Se non è assente per altri lavori, in testa alla comitiva c’è Serigne Babacar Mbow.

Ore 9. E’ aperta la caccia al rifiuto di plastica. Sacchetti trasportati dal vento in

ogni direzione di questa piana sconfinata: un flagello per l’ambiente e gli animali che

se ne possono nutrire.

Il riverito marabout, esempio di umile servizio, si china prima degli altri per

custodire nel migliore modo possibile il mondo che il Signore gli ha affidato per

viverci.

Il sole alza la mira e il sudore inizia a inumidire la fronte. Uno scoiattolo scarta

pochi passi più avanti e si inerpica lungo la ripida acacia.

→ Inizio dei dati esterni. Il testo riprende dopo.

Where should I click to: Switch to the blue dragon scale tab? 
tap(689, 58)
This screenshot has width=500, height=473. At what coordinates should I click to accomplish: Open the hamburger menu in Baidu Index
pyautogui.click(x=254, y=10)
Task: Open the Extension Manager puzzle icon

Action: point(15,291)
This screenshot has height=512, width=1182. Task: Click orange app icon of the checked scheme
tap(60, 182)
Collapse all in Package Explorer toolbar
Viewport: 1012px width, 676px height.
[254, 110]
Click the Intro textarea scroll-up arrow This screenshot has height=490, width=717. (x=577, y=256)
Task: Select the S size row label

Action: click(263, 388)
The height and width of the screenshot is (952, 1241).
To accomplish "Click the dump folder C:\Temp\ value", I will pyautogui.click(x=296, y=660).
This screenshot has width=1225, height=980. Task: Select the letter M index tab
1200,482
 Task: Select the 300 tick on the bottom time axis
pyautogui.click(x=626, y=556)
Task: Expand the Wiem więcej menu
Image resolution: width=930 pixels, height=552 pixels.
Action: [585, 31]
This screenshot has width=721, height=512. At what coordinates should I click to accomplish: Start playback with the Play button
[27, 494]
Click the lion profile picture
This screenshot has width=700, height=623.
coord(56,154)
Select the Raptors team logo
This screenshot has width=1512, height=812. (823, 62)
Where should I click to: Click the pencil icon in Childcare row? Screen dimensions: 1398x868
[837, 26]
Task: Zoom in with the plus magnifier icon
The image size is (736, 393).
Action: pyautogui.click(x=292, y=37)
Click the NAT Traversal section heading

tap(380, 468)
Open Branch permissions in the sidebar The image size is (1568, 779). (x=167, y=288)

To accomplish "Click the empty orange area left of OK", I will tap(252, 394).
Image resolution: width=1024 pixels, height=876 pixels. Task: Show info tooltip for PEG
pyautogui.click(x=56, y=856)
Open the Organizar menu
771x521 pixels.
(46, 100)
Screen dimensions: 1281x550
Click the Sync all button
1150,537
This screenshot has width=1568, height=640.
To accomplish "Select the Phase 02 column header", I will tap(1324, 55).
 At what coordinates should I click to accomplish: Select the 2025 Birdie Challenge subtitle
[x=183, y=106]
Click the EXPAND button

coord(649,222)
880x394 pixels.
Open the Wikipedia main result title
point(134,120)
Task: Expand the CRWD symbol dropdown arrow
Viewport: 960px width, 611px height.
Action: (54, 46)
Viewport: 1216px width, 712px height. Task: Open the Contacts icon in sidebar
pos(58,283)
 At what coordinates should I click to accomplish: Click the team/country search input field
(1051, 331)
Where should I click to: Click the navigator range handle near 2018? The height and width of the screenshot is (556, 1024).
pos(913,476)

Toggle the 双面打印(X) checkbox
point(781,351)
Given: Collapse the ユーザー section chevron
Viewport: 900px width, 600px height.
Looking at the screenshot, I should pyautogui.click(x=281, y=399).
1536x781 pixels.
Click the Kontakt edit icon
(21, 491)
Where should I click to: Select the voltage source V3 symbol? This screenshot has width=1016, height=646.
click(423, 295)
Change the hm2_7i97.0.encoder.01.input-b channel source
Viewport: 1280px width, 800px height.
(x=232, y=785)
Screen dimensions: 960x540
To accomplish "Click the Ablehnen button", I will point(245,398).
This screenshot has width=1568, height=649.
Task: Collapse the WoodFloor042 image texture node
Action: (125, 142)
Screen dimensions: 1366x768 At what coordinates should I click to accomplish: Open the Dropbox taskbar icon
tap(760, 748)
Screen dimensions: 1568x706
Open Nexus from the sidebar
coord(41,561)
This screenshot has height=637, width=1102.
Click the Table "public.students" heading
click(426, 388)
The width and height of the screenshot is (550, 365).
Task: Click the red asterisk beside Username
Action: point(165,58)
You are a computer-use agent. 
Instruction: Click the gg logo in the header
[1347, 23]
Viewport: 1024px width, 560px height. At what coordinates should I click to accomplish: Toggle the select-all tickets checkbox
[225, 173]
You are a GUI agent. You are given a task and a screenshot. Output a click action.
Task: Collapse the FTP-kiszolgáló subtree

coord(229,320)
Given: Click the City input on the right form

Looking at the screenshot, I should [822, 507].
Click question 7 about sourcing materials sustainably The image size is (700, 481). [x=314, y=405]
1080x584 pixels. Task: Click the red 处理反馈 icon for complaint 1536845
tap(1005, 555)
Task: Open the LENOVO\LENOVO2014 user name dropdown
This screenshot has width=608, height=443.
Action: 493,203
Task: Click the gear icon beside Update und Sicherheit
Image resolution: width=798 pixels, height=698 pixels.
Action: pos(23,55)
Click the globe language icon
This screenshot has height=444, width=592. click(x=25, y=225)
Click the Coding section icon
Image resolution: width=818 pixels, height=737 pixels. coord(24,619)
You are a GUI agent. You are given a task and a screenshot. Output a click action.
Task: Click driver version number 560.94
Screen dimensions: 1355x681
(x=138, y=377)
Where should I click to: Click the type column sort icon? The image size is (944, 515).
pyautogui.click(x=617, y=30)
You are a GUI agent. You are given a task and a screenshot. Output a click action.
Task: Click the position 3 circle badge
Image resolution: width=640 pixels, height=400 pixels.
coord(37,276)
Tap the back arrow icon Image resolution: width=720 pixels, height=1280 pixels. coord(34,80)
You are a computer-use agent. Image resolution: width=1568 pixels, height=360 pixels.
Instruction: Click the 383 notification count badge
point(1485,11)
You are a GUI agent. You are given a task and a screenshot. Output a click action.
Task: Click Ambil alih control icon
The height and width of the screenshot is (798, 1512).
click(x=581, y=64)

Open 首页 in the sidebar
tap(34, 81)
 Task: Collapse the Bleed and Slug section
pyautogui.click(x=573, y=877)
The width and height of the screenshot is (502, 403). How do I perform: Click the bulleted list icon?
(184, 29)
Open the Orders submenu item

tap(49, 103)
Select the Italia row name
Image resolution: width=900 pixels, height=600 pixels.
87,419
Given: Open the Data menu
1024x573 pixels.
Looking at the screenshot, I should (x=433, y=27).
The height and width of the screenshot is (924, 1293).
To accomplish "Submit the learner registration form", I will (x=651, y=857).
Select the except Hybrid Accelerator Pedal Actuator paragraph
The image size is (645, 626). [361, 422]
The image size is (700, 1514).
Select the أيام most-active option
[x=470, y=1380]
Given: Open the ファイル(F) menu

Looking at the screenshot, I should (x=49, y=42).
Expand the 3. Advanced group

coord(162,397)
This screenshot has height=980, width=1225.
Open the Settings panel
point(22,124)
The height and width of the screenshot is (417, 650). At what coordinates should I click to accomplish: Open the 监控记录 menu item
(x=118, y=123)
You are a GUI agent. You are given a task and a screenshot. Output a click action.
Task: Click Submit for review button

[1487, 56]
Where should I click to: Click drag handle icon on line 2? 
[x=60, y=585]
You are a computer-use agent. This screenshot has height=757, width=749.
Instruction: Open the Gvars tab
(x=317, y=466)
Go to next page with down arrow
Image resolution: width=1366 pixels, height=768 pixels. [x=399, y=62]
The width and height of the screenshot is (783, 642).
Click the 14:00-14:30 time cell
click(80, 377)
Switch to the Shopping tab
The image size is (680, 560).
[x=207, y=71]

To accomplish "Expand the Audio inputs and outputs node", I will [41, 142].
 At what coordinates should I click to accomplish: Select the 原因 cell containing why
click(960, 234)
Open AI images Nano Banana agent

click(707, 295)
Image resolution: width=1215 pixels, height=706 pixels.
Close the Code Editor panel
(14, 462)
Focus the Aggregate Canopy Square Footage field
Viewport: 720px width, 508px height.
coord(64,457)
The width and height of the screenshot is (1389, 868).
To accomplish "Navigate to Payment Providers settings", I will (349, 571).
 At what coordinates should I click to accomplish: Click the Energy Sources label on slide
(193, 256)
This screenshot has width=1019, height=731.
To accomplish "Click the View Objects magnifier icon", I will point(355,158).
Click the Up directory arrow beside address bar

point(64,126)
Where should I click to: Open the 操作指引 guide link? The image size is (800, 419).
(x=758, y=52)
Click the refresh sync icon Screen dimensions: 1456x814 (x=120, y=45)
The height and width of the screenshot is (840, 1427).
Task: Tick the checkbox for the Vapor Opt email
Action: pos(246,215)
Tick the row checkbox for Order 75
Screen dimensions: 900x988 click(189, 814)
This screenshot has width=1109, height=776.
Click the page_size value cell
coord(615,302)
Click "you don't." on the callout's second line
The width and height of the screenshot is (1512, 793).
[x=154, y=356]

La forma degli Angeli che si librano in Cielo è quella del bue; allontanati dallo

sviamento! / Gli Angeli sotto di essi sono come procellarie e quelli che seguono come

avvoltoi; non v’è il minimo dubbio! / Gli Angeli sotto questi ultimi sono come cavalli,

e dopo di loro, caro compagno, vengono gli Angeli somiglianti alle Uri! / E’ quindi

la volta degli Angeli della sesta sfera celeste, creati, secondo comune opinione, a

immagine dei figli di Adamo. / Ci sono veli, fratello, che coprono moltitudini

angeliche di una grande varietà.

Mi tornano in mente questi versi appena tradotti di Cheikh Ahmadou Bamba, che

sembrano la trasformazione del mondo in un universo animato, la configurazione

mistica del mondo terrestre.

Era in luoghi simili, mi piace immaginare proprio in questi, che il santo meditava

fino a spalancare l’occhio interiore sul Mondo Celeste, fino a svelare il mistero che

pervade ovunque questo oceano di forme.

Intanto, dall’altra parte del cosmo o a un passo da qui, altri uomini sono pronti a

scannarsi, accecati nei bassifondi della loro natura dove prospera l’odio, la vendetta,

il rancore mortale. Stupisce con sempre maggiore chiarezza il loro ostinato piacere di

gratificazioni istantanee, l’impressionante costo umano della malefica ignoranza.

Stupisce ancora più forte da qui, da questo lontano angolo di terra africana, dove senti

che si può vivere smettendo di fingere che non si scivoli tutti, sempre e in ogni più

piccolo istante, nell’infinito. Nel mio scarto breve e imprevisto di ribellione voglio

urlarlo alla tracotanza delle chimere, all’ingordigia dei potenti accecati.

Poi il sussulto si stempera. Di nuovo la pazienza. L’aura del luogo è più forte.

Sono giunto la prima volta di notte e mi allontano la mattina molto presto, rosari

che pendono dalle dita e un frullare di uccelli simili a passeri tra i cespugli spinosi in

attesa dell’acqua.

Per tre mesi all’anno, il paesaggio arido e piatto si trasforma in campi verdi di

miglio e bissap. L’orizzonte si stringe, la vertigine è all’improvviso domestica, un

immenso cortile di spighe e mietitori che si avvicinano.

I mesi di agosto, settembre, ottobre, poi di nuovo la ciclica sospensione e la terra

che beve ogni goccia residua.

Resta l’acqua dei pozzi e le gocce di sudore che seminano il verde del Paradiso."